Using the Connectivity Map (CMap) database, we compared the gene expression signatures from human cell lines treated with statins and antidepressants, and found substantial similarities. Pathway enrichment analysis on genes perturbed in the same direction by the two drug classes demonstrated concordant impacts on diverse biological and metabolic pathways, as well as various immune and inflammatory pathways.

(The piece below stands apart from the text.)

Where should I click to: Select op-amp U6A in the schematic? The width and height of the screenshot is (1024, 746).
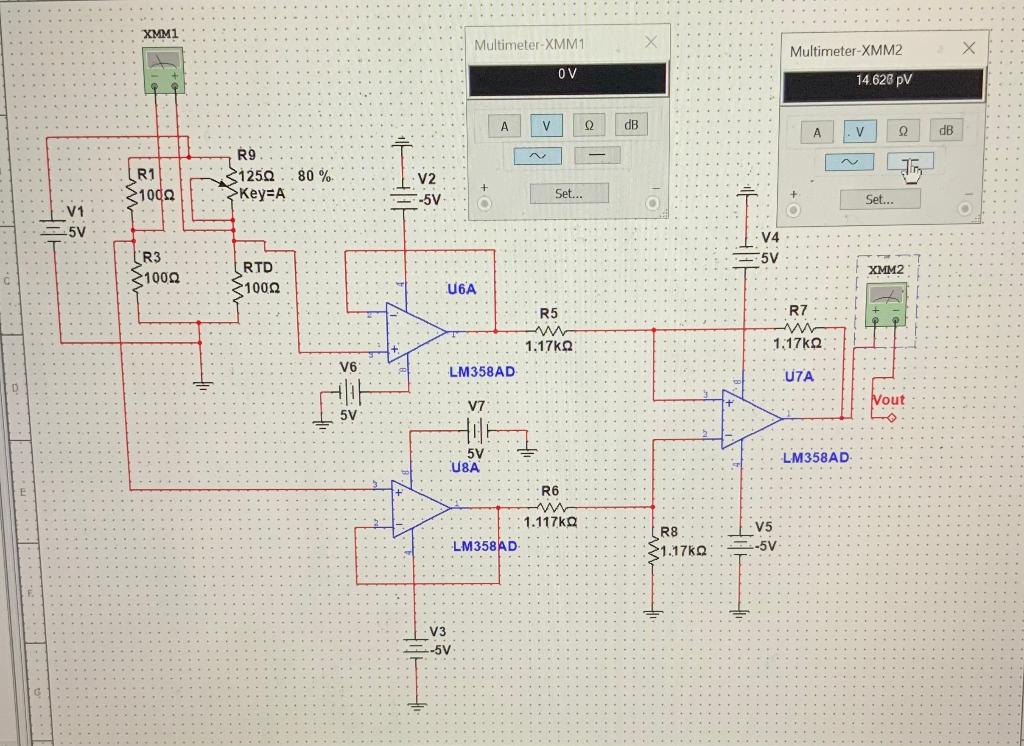(413, 330)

To explore the causal effects of statins on depression, we performed MR analysis, a statistical genomics method, to explore the association of genetically predicted HMGCR inhibition (the primary target of statins) with depression risk and related symptoms, as well as immune-related traits based on findings from CMap analysis. Through MR, we did not identify any association between genetically predicted HMGCR inhibition and depression risk; however, our findings showed extensive associations between HMGCR inhibition with changes in monocyte and platelet-related metrics, both of which were previously linked to depression. Further analysis of the off-target effects of statins indicates that statins could potentially modulate diverse immune phenomena via both on and off-target (via ITGAL inhibition) effects.
Our findings suggest that statins induce antidepressant-like cellular responses in human cell lines, and can potentially confer anti-depressive effects by modulating immune pathways. Our findings warrant pre-clinical investigation of the causal role of these shared pathways in depression, and clinical trials that further investigate the effects of statins in alleviating depressive symptoms, particularly amongst patients with an inflammatory phenotype.